-- begin --
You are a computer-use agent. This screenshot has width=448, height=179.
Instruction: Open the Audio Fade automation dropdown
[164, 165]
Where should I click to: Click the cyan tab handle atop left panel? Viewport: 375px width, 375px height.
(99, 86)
-- end --
-- begin --
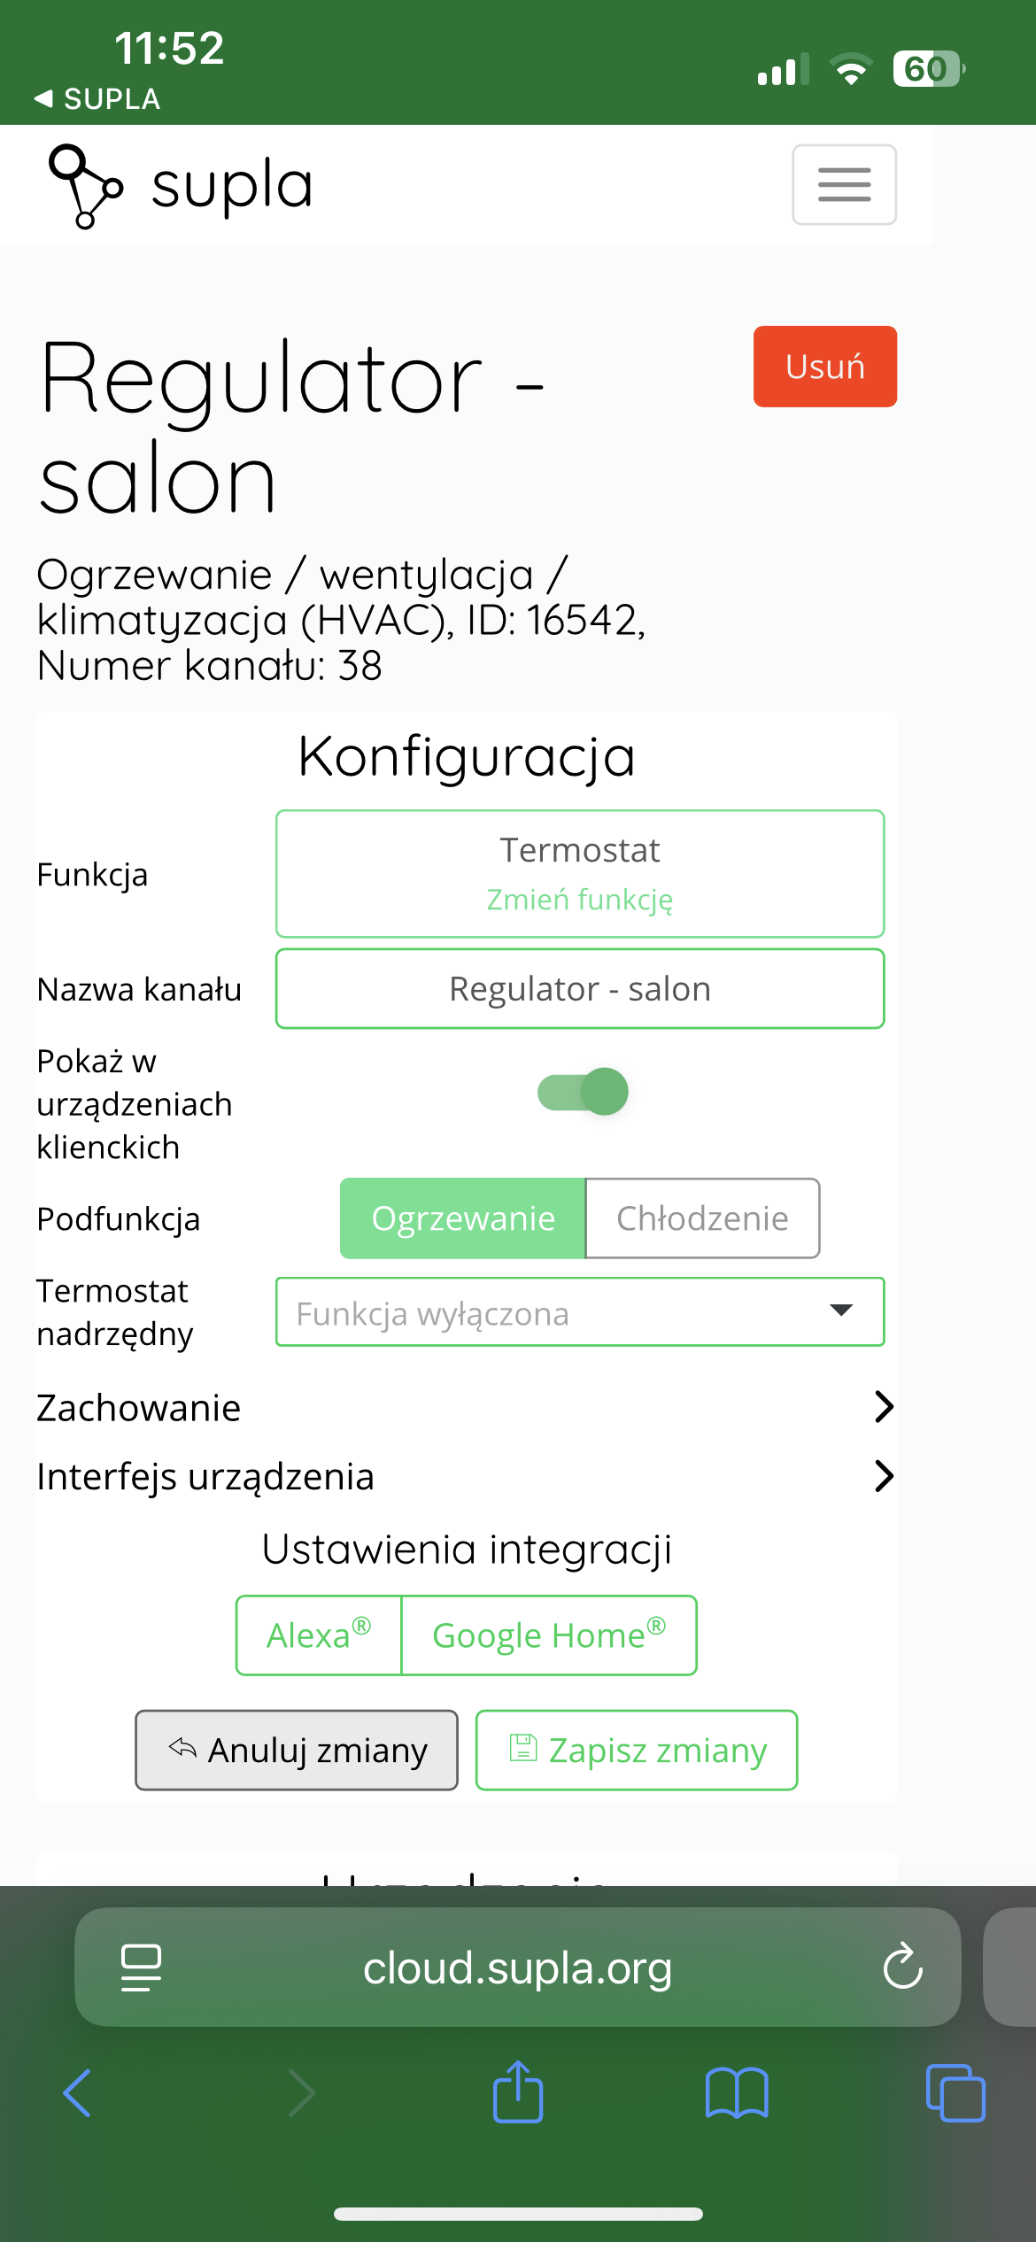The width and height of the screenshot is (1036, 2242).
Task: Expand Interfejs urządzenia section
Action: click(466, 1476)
-- end --
-- begin --
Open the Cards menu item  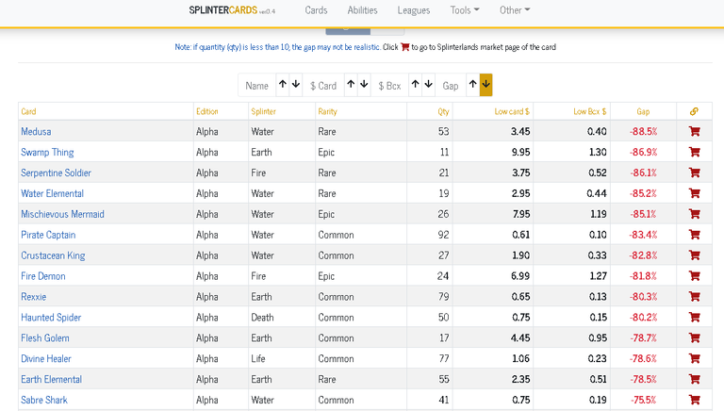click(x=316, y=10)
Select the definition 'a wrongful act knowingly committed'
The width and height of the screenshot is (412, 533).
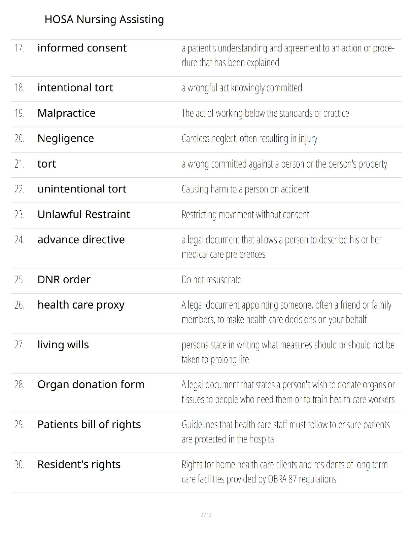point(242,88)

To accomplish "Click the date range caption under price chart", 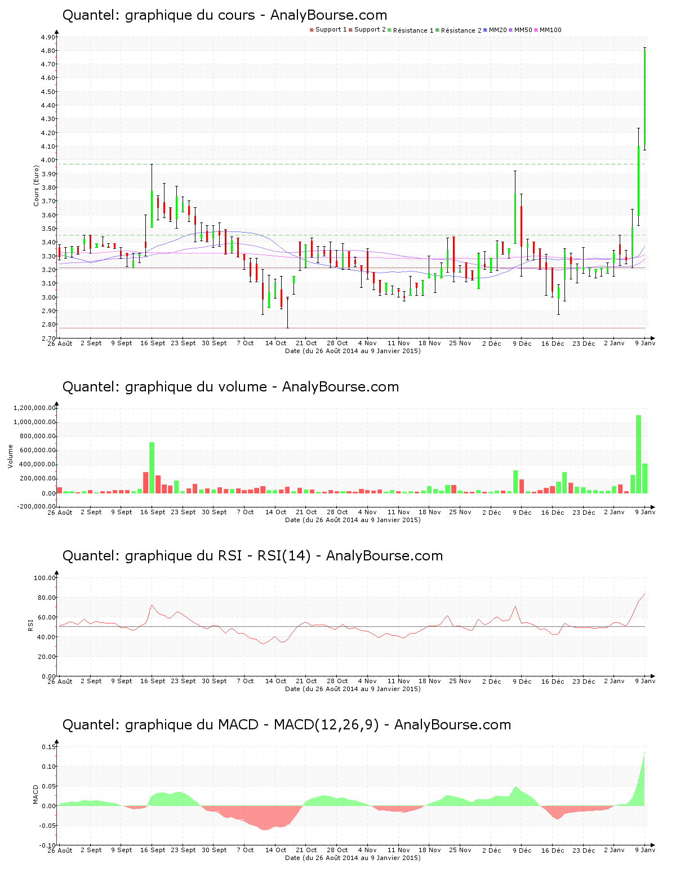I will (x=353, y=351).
-- end --
→ **Required task**
Rewrite as a JSON list of strings, one per line and skipping blank lines, the items starting with the line that contains "The width and height of the screenshot is (1036, 2242)." and going on through the line that contains "Action: click(466, 1476)". Leave the pictures out.

→ **Exercise answer**
[
  "The width and height of the screenshot is (1036, 2242).",
  "Task: Expand Interfejs urządzenia section",
  "Action: click(466, 1476)"
]